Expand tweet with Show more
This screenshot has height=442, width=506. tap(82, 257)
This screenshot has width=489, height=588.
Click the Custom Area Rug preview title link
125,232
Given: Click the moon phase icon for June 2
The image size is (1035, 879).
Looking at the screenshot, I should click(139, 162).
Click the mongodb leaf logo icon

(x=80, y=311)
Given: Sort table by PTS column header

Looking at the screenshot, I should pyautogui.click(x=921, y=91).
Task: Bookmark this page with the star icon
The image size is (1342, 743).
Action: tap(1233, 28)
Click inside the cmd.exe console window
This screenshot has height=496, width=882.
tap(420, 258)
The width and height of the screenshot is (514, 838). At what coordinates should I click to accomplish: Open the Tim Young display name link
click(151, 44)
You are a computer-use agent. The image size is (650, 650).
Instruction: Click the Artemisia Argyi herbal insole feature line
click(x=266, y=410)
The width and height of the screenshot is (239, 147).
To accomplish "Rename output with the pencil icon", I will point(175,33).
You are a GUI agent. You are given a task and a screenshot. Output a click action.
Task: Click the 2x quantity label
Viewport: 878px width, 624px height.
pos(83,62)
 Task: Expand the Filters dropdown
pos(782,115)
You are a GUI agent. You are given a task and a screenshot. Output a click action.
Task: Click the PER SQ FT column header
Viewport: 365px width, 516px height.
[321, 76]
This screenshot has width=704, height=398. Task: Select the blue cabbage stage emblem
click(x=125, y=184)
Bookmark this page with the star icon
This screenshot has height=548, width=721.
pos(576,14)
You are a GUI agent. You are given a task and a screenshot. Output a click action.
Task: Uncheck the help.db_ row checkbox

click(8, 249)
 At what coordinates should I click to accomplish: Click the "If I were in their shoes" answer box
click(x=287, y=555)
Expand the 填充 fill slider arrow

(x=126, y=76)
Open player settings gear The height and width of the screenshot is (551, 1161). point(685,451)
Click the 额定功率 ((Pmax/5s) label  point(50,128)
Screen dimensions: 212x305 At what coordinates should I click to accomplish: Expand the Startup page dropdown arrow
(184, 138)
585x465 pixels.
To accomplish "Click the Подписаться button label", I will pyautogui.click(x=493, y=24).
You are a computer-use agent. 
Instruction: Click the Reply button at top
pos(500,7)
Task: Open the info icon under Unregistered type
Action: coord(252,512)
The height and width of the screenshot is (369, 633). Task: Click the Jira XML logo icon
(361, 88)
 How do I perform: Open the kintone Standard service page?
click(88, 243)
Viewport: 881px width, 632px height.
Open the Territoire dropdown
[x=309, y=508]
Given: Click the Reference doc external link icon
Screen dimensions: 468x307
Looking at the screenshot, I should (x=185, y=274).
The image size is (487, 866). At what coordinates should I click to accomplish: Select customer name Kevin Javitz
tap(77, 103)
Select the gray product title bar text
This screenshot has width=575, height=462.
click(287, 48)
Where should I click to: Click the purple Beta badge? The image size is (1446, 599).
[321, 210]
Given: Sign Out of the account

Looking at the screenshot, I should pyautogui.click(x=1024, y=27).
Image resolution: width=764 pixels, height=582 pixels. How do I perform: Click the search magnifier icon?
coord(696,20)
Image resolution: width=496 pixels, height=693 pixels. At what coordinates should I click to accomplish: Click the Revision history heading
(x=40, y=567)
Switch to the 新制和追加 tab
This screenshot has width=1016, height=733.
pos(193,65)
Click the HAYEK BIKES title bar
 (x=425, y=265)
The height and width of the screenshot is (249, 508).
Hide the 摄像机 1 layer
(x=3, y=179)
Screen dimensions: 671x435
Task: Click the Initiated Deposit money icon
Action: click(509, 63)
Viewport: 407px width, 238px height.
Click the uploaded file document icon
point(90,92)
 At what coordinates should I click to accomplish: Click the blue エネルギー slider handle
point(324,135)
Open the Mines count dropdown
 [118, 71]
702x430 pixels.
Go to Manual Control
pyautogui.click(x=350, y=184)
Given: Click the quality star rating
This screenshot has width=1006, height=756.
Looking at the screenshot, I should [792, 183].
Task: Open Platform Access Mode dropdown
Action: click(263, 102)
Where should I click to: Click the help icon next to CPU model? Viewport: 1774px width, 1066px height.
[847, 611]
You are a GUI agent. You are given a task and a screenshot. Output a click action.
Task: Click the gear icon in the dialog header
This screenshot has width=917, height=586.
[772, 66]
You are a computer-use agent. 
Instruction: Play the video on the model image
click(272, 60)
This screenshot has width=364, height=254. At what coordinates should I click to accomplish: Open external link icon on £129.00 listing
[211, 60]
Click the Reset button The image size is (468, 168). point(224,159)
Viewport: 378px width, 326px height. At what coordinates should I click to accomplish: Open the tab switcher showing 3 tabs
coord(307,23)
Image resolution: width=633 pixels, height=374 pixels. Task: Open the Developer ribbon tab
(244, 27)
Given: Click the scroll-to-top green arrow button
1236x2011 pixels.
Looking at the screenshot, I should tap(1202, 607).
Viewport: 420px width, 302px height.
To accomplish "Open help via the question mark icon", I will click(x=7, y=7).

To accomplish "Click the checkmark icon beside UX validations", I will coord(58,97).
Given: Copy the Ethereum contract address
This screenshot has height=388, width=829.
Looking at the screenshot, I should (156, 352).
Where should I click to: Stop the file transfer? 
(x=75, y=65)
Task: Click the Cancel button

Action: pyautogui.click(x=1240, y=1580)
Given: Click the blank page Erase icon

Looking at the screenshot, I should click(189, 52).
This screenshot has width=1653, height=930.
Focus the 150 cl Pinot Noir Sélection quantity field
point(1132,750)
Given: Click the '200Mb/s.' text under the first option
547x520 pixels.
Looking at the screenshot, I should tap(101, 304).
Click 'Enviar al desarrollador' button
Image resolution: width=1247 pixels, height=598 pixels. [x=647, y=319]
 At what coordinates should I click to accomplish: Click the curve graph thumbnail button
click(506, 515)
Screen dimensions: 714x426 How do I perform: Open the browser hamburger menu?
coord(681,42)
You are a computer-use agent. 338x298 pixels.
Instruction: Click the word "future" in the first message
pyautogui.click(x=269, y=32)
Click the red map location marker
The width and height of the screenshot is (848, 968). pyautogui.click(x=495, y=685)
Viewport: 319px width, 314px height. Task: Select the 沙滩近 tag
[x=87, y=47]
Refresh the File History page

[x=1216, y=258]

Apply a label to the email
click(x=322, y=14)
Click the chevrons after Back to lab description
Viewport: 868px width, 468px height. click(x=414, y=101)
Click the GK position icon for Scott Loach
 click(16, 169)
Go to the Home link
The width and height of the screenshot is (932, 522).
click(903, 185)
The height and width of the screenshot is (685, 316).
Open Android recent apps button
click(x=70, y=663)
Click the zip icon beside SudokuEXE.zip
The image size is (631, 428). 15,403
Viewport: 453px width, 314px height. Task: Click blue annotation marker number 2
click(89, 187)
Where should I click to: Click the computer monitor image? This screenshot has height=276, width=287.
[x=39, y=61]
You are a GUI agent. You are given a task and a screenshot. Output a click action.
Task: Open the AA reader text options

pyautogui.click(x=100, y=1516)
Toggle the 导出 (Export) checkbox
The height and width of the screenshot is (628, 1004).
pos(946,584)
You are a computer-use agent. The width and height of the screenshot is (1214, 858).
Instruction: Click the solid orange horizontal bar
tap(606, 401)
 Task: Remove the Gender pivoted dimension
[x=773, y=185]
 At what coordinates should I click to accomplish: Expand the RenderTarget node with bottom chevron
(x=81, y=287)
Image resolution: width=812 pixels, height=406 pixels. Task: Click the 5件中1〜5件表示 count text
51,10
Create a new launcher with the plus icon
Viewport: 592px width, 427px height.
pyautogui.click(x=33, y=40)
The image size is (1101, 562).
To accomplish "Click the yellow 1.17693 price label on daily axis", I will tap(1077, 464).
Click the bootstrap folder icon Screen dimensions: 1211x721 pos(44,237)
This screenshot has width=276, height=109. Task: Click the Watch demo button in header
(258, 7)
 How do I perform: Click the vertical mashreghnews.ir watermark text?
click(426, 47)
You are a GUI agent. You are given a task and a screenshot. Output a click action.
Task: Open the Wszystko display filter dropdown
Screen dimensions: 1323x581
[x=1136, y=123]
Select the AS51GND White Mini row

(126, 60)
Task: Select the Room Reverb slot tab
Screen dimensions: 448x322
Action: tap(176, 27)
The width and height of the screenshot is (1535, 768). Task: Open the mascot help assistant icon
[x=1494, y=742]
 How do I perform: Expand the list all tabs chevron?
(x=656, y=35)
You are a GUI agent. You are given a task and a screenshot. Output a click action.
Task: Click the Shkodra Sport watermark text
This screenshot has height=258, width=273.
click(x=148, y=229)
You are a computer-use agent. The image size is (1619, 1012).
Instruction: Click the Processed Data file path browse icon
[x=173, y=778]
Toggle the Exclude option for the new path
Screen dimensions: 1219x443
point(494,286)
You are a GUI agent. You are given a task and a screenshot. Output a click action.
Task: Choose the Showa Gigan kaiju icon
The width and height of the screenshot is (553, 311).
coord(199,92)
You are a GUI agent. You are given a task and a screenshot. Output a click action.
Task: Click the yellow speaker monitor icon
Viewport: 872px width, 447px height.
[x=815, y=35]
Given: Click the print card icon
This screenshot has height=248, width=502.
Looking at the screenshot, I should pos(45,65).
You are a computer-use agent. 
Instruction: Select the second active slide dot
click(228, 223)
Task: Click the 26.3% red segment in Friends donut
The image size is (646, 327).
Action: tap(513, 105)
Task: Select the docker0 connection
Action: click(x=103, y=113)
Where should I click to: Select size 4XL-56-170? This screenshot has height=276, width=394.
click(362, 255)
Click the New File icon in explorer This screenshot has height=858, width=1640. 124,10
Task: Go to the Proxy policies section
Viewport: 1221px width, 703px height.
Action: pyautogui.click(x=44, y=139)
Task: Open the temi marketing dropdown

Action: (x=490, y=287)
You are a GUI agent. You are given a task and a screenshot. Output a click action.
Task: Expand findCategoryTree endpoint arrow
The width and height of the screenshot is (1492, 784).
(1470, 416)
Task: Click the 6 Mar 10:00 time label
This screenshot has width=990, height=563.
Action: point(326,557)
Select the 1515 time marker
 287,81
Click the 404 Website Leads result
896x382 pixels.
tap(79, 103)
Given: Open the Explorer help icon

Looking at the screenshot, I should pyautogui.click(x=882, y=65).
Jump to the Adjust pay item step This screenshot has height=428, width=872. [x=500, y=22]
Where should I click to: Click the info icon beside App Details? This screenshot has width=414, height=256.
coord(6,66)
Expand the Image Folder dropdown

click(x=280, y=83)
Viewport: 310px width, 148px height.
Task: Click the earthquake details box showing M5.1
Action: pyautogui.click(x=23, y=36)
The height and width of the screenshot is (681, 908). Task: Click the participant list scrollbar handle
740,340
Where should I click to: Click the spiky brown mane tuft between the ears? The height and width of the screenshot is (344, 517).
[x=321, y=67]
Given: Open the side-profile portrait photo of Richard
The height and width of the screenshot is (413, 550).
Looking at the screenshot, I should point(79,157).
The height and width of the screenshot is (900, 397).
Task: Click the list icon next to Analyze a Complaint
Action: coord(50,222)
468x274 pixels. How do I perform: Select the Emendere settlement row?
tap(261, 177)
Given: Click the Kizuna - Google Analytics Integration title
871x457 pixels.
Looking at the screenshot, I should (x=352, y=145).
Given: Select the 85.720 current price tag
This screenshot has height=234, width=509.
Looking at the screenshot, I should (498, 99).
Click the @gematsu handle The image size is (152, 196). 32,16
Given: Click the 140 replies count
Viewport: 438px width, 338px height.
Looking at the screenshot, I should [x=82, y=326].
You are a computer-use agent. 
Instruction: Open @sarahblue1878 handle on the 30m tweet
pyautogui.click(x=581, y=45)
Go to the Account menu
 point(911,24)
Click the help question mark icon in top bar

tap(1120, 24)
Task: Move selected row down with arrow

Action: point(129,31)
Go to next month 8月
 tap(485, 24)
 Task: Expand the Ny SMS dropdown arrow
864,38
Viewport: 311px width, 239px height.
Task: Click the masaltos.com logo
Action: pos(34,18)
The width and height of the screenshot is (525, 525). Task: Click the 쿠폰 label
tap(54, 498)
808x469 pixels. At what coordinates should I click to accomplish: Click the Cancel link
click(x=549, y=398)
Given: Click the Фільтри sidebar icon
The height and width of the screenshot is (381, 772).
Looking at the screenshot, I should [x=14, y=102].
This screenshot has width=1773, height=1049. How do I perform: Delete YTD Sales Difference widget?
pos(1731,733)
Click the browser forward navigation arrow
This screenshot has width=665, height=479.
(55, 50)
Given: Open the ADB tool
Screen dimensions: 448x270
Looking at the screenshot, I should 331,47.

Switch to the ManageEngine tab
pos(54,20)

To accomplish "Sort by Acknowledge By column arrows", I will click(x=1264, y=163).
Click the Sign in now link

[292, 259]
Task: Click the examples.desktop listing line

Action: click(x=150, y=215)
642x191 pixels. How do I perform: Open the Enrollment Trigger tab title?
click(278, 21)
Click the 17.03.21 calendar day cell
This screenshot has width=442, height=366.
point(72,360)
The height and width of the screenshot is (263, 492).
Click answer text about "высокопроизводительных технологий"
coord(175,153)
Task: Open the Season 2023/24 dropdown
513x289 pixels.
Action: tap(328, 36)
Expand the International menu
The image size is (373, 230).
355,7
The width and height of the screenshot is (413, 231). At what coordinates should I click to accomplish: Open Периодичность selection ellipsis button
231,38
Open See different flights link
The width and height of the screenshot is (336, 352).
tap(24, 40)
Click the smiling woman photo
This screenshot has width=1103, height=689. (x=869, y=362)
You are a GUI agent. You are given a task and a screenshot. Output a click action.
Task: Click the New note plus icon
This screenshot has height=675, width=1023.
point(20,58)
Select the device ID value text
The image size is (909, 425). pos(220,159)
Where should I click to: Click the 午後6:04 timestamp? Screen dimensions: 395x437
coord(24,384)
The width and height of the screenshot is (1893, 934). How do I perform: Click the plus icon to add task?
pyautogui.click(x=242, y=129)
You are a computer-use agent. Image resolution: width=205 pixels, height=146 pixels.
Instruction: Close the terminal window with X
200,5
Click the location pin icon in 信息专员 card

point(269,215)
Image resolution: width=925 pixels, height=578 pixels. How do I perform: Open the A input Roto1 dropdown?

═══

> _Assignment_
Exactly as written, please reproduce the lines from the first line of the data to the line containing "Given: Click the moon phase icon for June 2", inclusive, and nothing else.

> _Solution to this exercise_
Expand tweet with Show more
This screenshot has height=442, width=506. tap(82, 257)
This screenshot has width=489, height=588.
Click the Custom Area Rug preview title link
125,232
Given: Click the moon phase icon for June 2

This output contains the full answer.